(1) Overview
Repository location
Context
The Drammaturgia, compiled by Roman scholar Leone Allacci and published by Mascardi in 1666, represents a fundamental document in the history of early modern Italian drama. One of the first extensive bibliographies of theatrical works in the Italian language, it included not only a vast list of plays in alphabetical order, but also various indexes on the writers’ names and surnames, their provenance, the works’ topics, and other information.
One century later, the lack of reprints and the difficulty in finding copies of this essential catalogue motivated a group of Venetian intellectuals – and most notably poet and librettist Apostolo Zeno – to prepare a new updated edition, published by Pasquali in 1755 (Pensa, 1983; Zanandrea, 1991). In this version, the original indexes were merged into the main list, now richer in details and containing even more pieces of information provided by the new compilers.

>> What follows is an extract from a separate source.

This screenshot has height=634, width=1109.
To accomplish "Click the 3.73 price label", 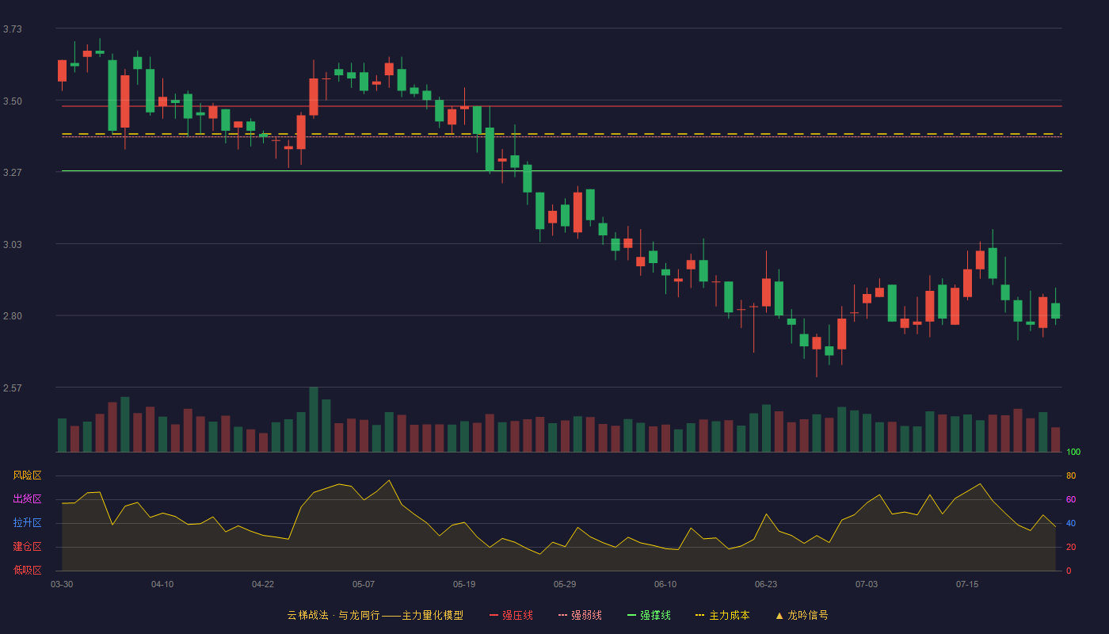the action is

This later edition of Drammaturgia is characterised by a coherent and repetitive structure. In most entries (see Figure 1), the title is followed by a full stop and then the genre, often accompanied by metric indications in parentheses; two hyphens precede the publishing specifics (city, printer, year, and format), while references to the author and his origins complete the entry.

Figure 1
A sample page from Allacci’s Drammaturgia.
Due to its standardized structure, the Drammaturgia is inherently well-suited for conversion into a digital database; in this way, the academic community can be provided with convenient access to a valuable asset for investigating early modern Italian drama. Complementing the general overview of the project presented in Giovannini and Gallucci (2024), this data paper offers a technical report on this attempt at ‘low-resources database prototyping’.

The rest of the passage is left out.